Contas do governo têm rombo de R$ 39,3 bilhões em maio

Segundo o Tesouro, aumento das despesas foi puxado por pagamento antecipado de 13º dos beneficiários do INSS; no ano, saldo é positivo em R$ 39,2 bi

Antonio Temóteo e Célia Froufe, O Estado de S.Paulo

29 de junho de 2022 | 18h27

BRASÍLIA - Mesmo com o crescimento na arrecadação de tributos federais, as contas do Governo Central ficaram no vermelho em maio. No mês passado, a diferença entre o que o governo arrecada e o que gasta ficou negativa em R$ 39,35 bilhões – ou seja, um déficit. O resultado vem depois de um superávit de R$ 28,6 bilhões em abril.
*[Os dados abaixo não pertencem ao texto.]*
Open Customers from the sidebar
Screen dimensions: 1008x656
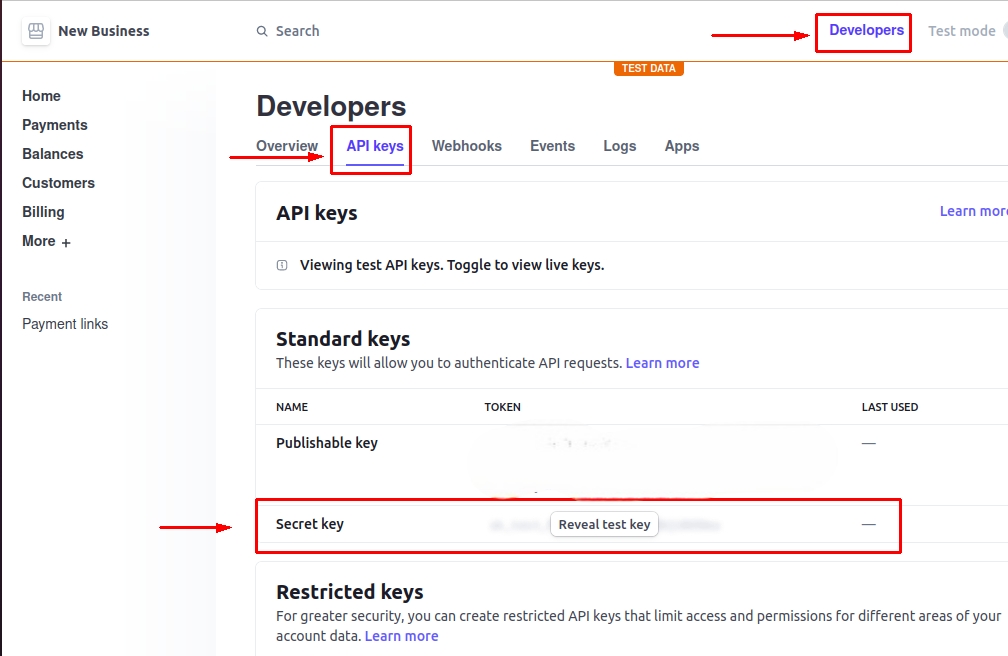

Esse resultado reúne as contas do Tesouro Nacional, Previdência Social e Banco Central. Foi o pior desempenho para o mês desde 2020, quando houve um rombo de R$ 126,6 bilhões.
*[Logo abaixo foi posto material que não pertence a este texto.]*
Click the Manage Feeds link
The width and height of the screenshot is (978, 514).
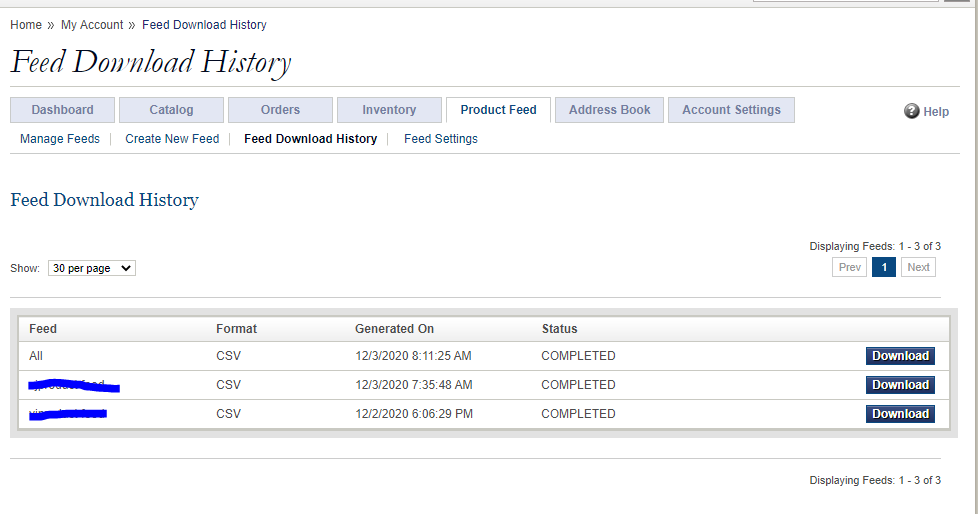[x=60, y=139]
Em maio, as receitas tiveram alta real (descontada a inflação) de 5,6% em relação a igual mês do ano passado. Já as despesas subiram mais – 7,9%, já descontada a inflação.

Na parcial do ano, porém, o saldo é positivo. Nos cinco primeiros meses de 2022, o total de receitas do governo superou o total de despesas em R$ 39,2 bilhões – o melhor resultado desde 2011. Em igual período do ano passado, esse mesmo resultado era positivo em R$ 19,9 bilhões.

13º de aposentados

O secretário do Tesouro Nacional, Paulo Valle, afirmou que a mudança no calendário para o pagamento do 13º dos beneficiários do INSS levou ao crescimento das despesas em maio.
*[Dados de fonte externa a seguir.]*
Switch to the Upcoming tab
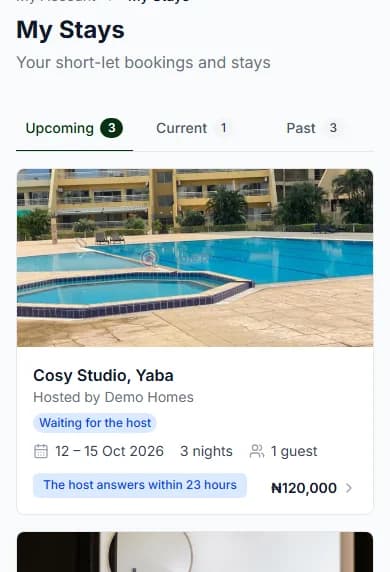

O governo decidiu concentrar esses repasses aos aposentados e pensionistas em abril e maio. Com isso, desembolsou R$ 20,7 bilhões extras no mês passado com benefícios previdenciários.

Valle ainda destacou que maio foi marcado pelo crescimento de todas as receitas, diante do aumento da arrecadação. Entretanto, a receita líquida diminuiu diante de uma transferência extraordinária de R$ 7,7 bilhões decorrente de repasses para Estados e municípios após o resultado de leilões de campos de petróleo.

Em 12 meses até maio, as contas do Governo Central apresentam um rombo de R$ 21,3 bilhões – equivalente a 0,26% do PIB. A meta fiscal para este ano admite um déficit de até R$ 170,5 bilhões nas contas do Governo Central, mas a equipe econômica espera fechar o ano com um rombo de R$ 65,9 bilhões, conforme projeção divulgada pelo Ministério da Economia.